- Born: 13 January 1901 Hendon
- Died: 1965 (aged 63–64)
- Engineering career
- Projects: Wardley House

= Stanley Wardley =

Stanley Gordon Wardley (13 January 1901 – 15 February 1965) was a British civil engineer and urban planner. He was City Engineer for Bradford during the major redevelopment of Bradford city centre in the 1950s and 1960s. Although generally favourably received during his lifetime, his reshaping of Bradford has since been extensively criticised and undone in large part.

==Biography==

Wardley was born on 13 January 1901 in Hendon. He was appointed City Engineer and Surveyor for Bradford in January 1946.

Wardley House, the building that houses the National Media Museum among other things, was named after him.

==Redevelopment==

Wardley's vision was for a new city 'with provision for a continuous self-regulating flow of traffic', and the buildings that were erected were modernist. The local sandstone was rejected as a building material. Many much-loved buildings were demolished to make way for the 'city of the future', and there was eventually considerable opposition. J. B. Priestley and David Hockney were among those who protested in vain against the demolition of the Swan Arcade in 1962.

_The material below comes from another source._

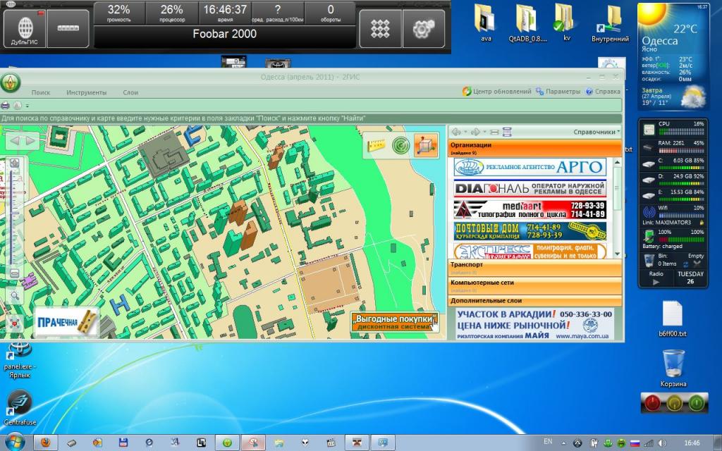Open the Поиск ribbon tab
Viewport: 722px width, 451px height.
[x=41, y=92]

In 2005 one of the icons of Wardley's redevelopment, Forster House, was demolished as part of the 'Broadway development' (see Forster Square, Bradford). Other recent changes have seen reversals of 1960s planning in Bradford, e.g. filling in of pedestrian under-passes and promotion of traffic-calming measures, and attempts to promote residential use of the city centre, as opposed to 1960s zoning.